What would you tell your younger self about what you know now?
I can tell you a piece of advice I give to all my students — “get a hobby!” I don’t of course mean an actual hobby but instead have other interests beyond PR. PR people are a dime a dozen and it is a VERY competitive space. By having hobbies, like joining boards or volunteering, you gain experiences and connections your competition doesn’t have. It makes you a better, all-around PR person.
What is your favorite part of working at a PR agency?
I’d say it’s the variety of people you get to work with and clients.
What advice would you give company leaders who are trying to improve their external communications?
It isn’t about what you say, but what people hear. When I teach, I spend a good deal of time focusing on how every conversation has a speaker and a listener. Communication is the stuff that happens between those two people and you have no clue how your message is landing with your audience. So figure out how your audience wants to be communicated to and then do that. It sounds simple, but I can tell you dozens of ways people get it wrong.
What aspect of the PR/comms industry has changed the most drastically over your career?
Honestly, computers and digital. I learned to code at a very young age on a Commodore 64 and worked on some pretty cool tech when I was in the Navy. I thought when I got into PR that I would never use those skills again but my first job was about the time Google Analytics was becoming a thing. I recall sitting in a room and telling people I could use a computer to tell them how their customers were interacting with their website — it blew their minds.
Years after that, I found myself setting up social listening programs for a major product launch in the US at a time when the term social listening was nowhere to be found — that was incredible too. Today, I teach an entire class at American University on how to use digital tools to become a more effective communicator.

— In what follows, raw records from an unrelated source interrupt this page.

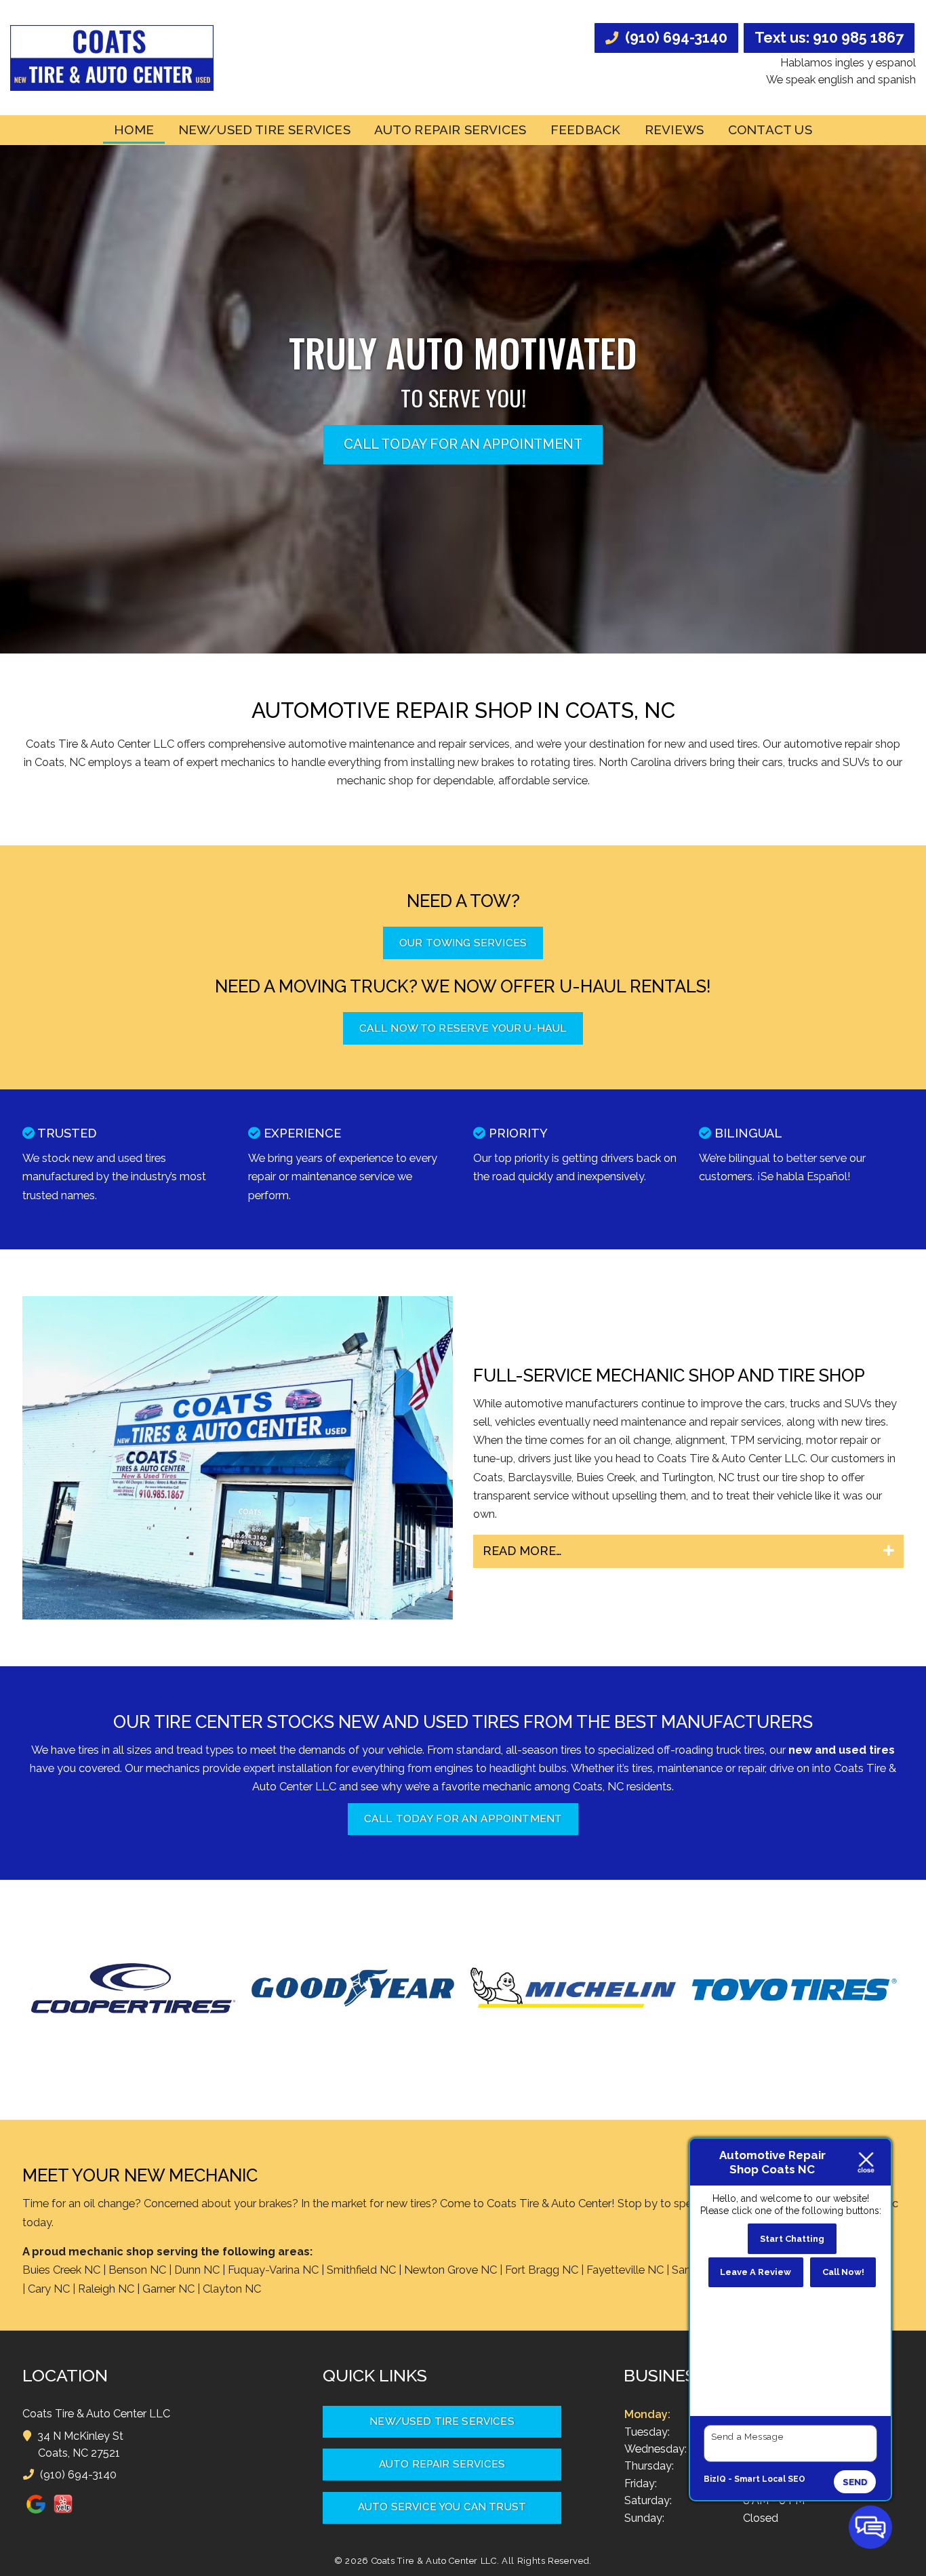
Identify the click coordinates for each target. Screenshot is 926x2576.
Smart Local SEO (769, 2479)
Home (134, 129)
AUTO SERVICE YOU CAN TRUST (442, 2507)
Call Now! (843, 2272)
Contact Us (770, 129)
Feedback (585, 129)
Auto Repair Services (450, 129)
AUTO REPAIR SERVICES (442, 2464)
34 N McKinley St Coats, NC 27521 (80, 2444)
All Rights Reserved (545, 2561)
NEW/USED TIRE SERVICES (441, 2421)
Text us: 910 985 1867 (829, 37)
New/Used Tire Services (264, 129)
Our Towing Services (463, 942)
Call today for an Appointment (463, 444)
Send (855, 2482)
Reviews (674, 129)
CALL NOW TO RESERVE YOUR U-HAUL (463, 1028)
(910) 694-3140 (674, 37)
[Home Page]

How do you see the PR industry changing over the next five years?
Automation. I know we are in the infancy of these types of programs, but I see AI being used to create images, tell stories, or automate mundane tasks. The future of automation in communications will focus on easily identifying what people say or think online and then finding ways to target them with custom messages. You see this stuff in science fiction but I think we will be there in a few years. Imagine creating custom images and messages based on a person's profile. Fascinating.
What trends in the industry have you seen recently that are most interesting to you?
If it isn’t TOO recent, I’d say it’s the merging of marketing and PR. When I first started, it would have been madness for a PR person to run ads or an ad person to work on messages. As time has gone on, more and more, clients don’t care where these services are coming from as long as they are being done right.
Most overused jargon in PR today?
“Public Relations.” The term itself is narrow by definition and overused. What “type” or PR are you doing today? I think you need to be more specific than just PR.
What do you do for fun in your free time?
Golf, cooking, watching movies, and sleeping. I'm a big fan of sleeping.
What's the best book you've ever read?
“Thank You For Smoking” by Christopher Buckley. Buckley has a whole series of books on communications and public relations. The thing I have always loved about Buckley’s books is that they are all grounded in very real practices. Buckley’s books don’t mystify communications, they actually show how basic many of the things we do are but how they can have massive impacts on the public. If you ever get around to reading “Florence of Arabia,” I can share a story with you of a friend in the Navy who does exactly what that book is talking about.